§ **QUÉ SE PIDE**
Retoma el texto sobre la escalada bélica en Europa del Este y sigue escribiéndolo a partir de su última oración.

§ **SECCIÓN DEL DOCUMENTO**
Ante la escalada bélica en la
Europa del Este: ¡Alto a la expansión y la provocación imperialistas! ¡No al
rearme de la Ucrania fascista contra las repúblicas de Donetsk y Lugansk!
DIARIO OCTUBRE / enero 30, 2022
Ante las provocaciones belicistas que están produciéndose por parte de las potencias occidentales, con los Estados Unidos como principal pirómano, se hace necesario clarificar una serie de ideas, al servicio de ir creando un movimiento de solidaridad internacional que trate de frustrar los planes de agresión del imperialismo en la Europa del este y contra Rusia. Esta, junto a China, es cada vez más vista por el Occidente imperial, principalmente por EEUU, como una potencia que hay que desmembrar a fin de prolongar una hegemonía cada vez más contestada y en decadencia.

§ **DATOS**
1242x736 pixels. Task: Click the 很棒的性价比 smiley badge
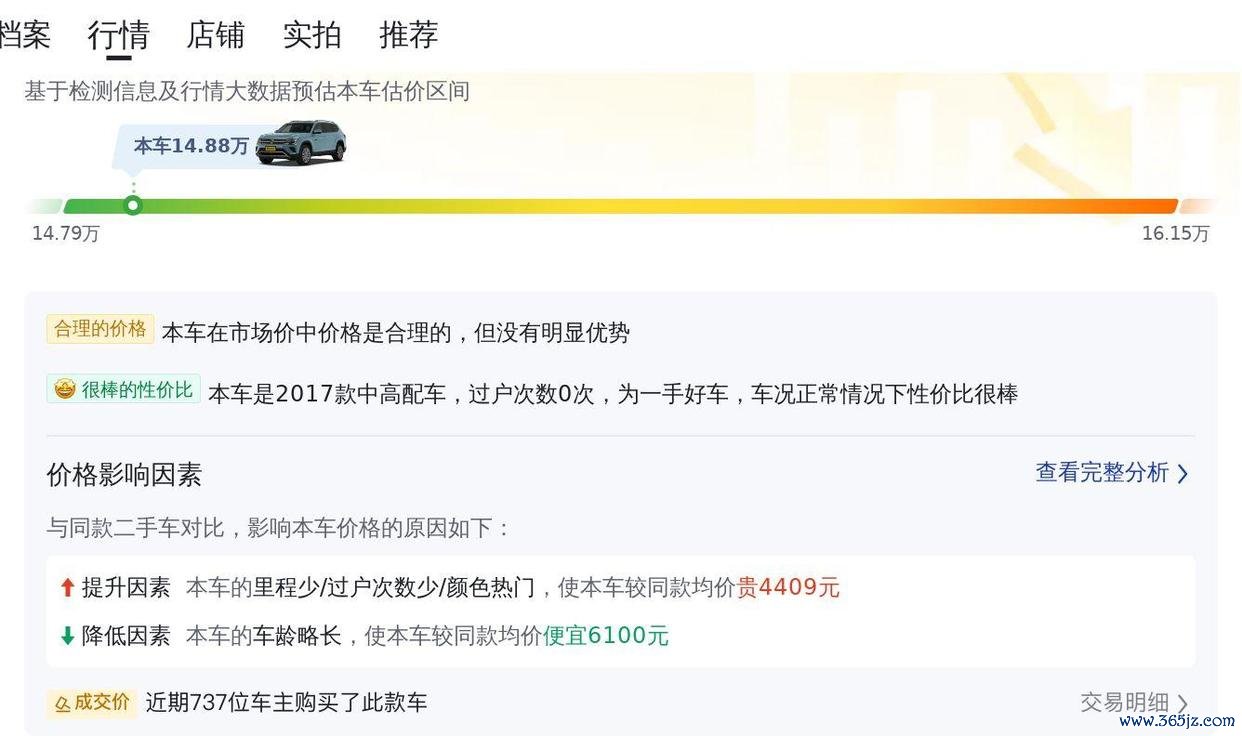pyautogui.click(x=123, y=389)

§ **LA RESPUESTA**
Para el movimiento revolucionario, seguir con detenimiento los
acontecimientos que se están precipitando en la frontera con Ucrania no solo
resulta una exigencia en términos de solidaridad con los que están dispuestos a
luchar allá –pensamos concretamente en quienes resisten al gobierno títere y
faccioso de Ucrania–, sino que, por el tipo de actores, consecuencias y
repercusiones que puede traer consigo, este enfrentamiento podría acabar siendo
un acelerador de contradicciones políticas y sociales mucho más cerca de
nuestras fronteras.
El Estado español es parte y cómplice del bando agresor, de sus estrategias belicistas, y nuestra responsabilidad aquí y ahora es para con él. Un verdadero internacionalismo implica ser conscientes de nuestra posición en el capitalismo internacional, para señalar y confrontar los planes de nuestros imperialistas.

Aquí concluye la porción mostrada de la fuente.